Reputation:
I'm creating a program that reads through a .txt file of names (lastname,firstname), one per line, and creates a dictionary that shows the number of times a specific first name repeats.
I've gotten the follow code so far but can't seem to accurately count the number of times a first name repeats. I think the problem is that my variable "value" doesn't correspond to the actual value in the key value pair. How can I fix that?
file = open('names.txt')
dict = {}
value = 1
for line in file:
listOfNames = line.split(",")
firstName = listOfNames[1]
if dict.has_key(firstName):
value += 1
else:
dict[firstName] = value
file.close()
Upvotes: 4
Views: 295
Reputation: 91132
with open('names.txt') as f:
firstNames = [line.split(',')[0] for line in f]
print collections.Counter(firstNames)
Upvotes: 2
Reputation: 16080
Use a defaultdict like this:
from collections import defaultdict
d = defaultdict(int)
for name in open('names.txt'):
_, first_name = name.split(",")
d[first_name] += 1
You may want to normalize your names by stripping whitespace and capitalization.
Upvotes: 2
Reputation: 38980
As @Aurora mentions, Counter is perfect for this.
>>> names = ['foo bar', 'foo baz', 'foo car', 'doo bar', 'doo baz', 'boo paz']

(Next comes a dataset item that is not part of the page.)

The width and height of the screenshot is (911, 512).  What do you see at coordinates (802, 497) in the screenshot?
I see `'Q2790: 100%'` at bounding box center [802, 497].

>>> from collections import Counter
>>> Counter(name.split()[1] for name in names)
Counter({'baz': 2, 'bar': 2, 'paz': 1, 'car': 1})
Upvotes: 2
Reputation: 226564
You can replace the if-block with:
dict[firstname] = dict.get(firstname, 0) + 1
Alternatively, you can use collections.Counter instead of a dict. That simplifies to counting code to just:
c[firstname] += 1
where c is a Counter instance.
Upvotes: 2
Reputation: 4414
You may be interested in the collections.Counter - which is a special dictionary for exactly this kind of task.
Upvotes: 6
Reputation: 994101
It looks like you want something like:
if dict.has_key(firstName):
dict[firstName] += 1
else:
dict[firstName] = 1
Also, I would strongly recommend you choose a name other than dict
, such as names
. The reason is that dict
is the name of the standard Python dictionary type (just like you usually don't want to create Python variables called str
, int
, or list
).
There are other solutions such as using collections.defaultdict
that will be more succinct.
Upvotes: 2